Ugh..not a good day...what I mean to type was that I was on the fence between the Alpha Dogg and this one...


----------



## bones44 (Jan 7, 2011)

Hi there deereguy. Name sounds awful familiar. HMMMMM glad to see you made it Bob.


----------



## DeereGuy (Feb 1, 2012)

haha...thanks Tom...this cold has got me whoped...I prolly shouldn't post when i feel like this.


----------



## youngdon (Mar 10, 2010)

Welcome to the forum DeereGuy.

Your typos are fine...We are a forgiving bunch...well most of us are !


----------



## saskredneck (Oct 19, 2010)

i got the wildfire also, i really like mine. i really like the foxbang. i missed a yote the other day and when the caller switched sounds he stopped and gave me a second shot.


----------



## bones44 (Jan 7, 2011)

DeereGuy said:


> haha...thanks Tom...this cold has got me whoped...I prolly shouldn't post when i feel like this.

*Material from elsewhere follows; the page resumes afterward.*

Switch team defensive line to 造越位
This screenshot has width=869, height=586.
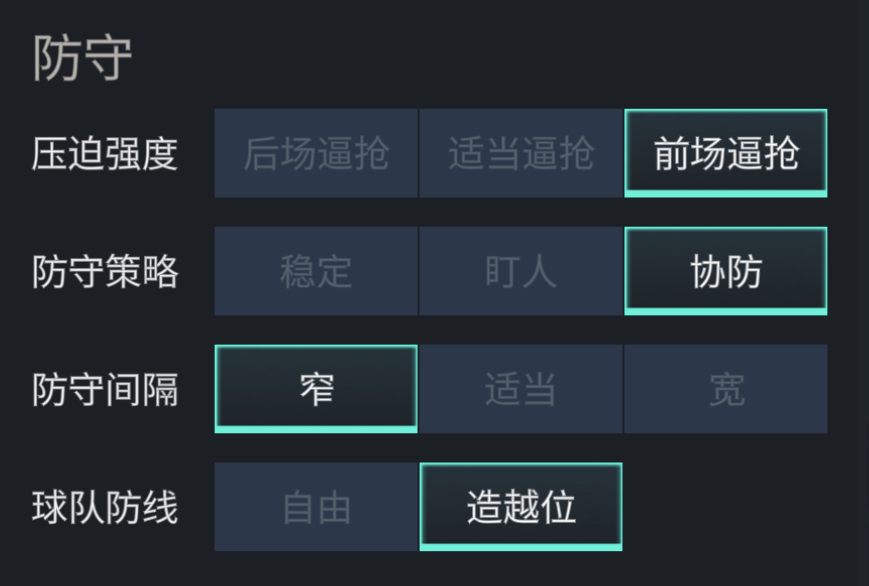pos(521,507)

 Well, drink more cough syrup and you'll feel much better. LOL


----------



## DeereGuy (Feb 1, 2012)

bones44 said:


> Well, drink more cough syrup and you'll feel much better. LOL


Syrup and work don't mix...lol...if I take down a web server because my head isn't on straight everyone gets excited.







...


----------



## DeereGuy (Feb 1, 2012)

BTW I am really looking forward to get my first night hunt in with you...


----------



## bones44 (Jan 7, 2011)

Me too. We'll get that XLR real good and broke in ! LOL


----------



## bones44 (Jan 7, 2011)

DeereGuy said:


> Syrup and work don't mix...lol...if I take down a web server because my head isn't on straight everyone gets excited.
> 
> 
> 
> ...


 Well, it would make for an exciting day.


----------



## Mattuk (Oct 16, 2010)

Welcome to PT DeereGuy.


----------



## youngdon (Mar 10, 2010)

DeereGuy said:


> Syrup and work don't mix...lol...if I take down a web server because my head isn't on straight everyone gets excited.
> 
> 
> 
> ...


Excitement is good for the heart, so You'd kinda be doing them a favor...sort of.....


----------